RECORDS PROVIDED |
○ ○ ○ ○ ○
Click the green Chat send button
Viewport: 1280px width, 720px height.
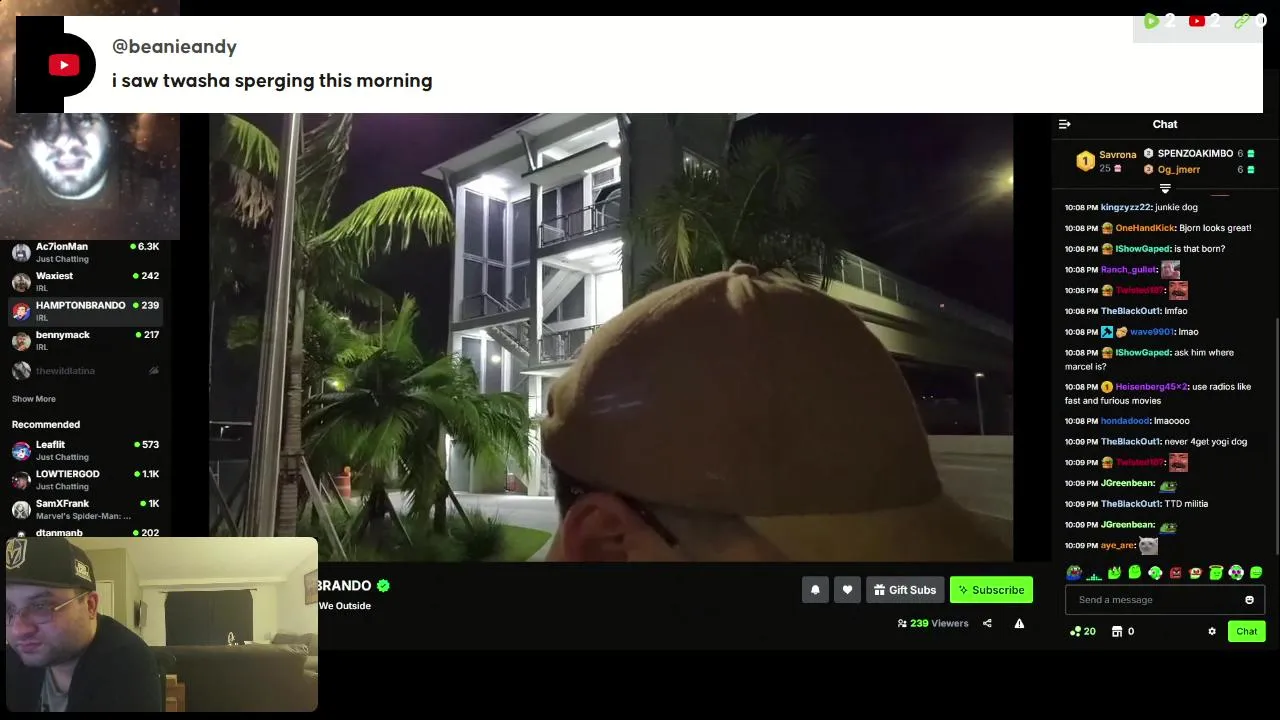pyautogui.click(x=1246, y=631)
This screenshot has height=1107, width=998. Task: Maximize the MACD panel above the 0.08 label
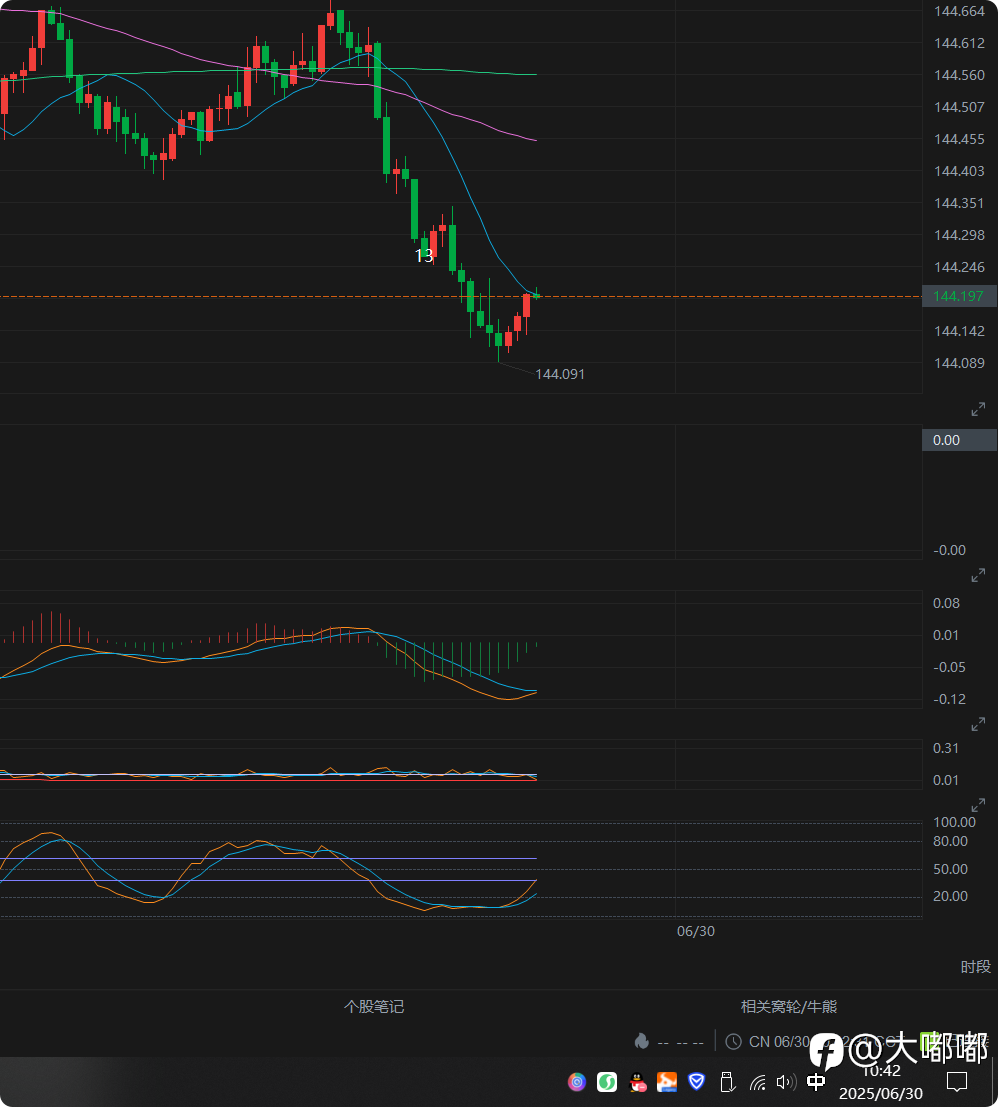978,575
○ ○ ○ ○ ○
When you reproduce the entries above, keep every word exactly and leave out each picture.

Click the green Chat send button
Viewport: 1280px width, 720px height.
pyautogui.click(x=1246, y=631)
This screenshot has height=1107, width=998. Task: Maximize the MACD panel above the 0.08 label
978,575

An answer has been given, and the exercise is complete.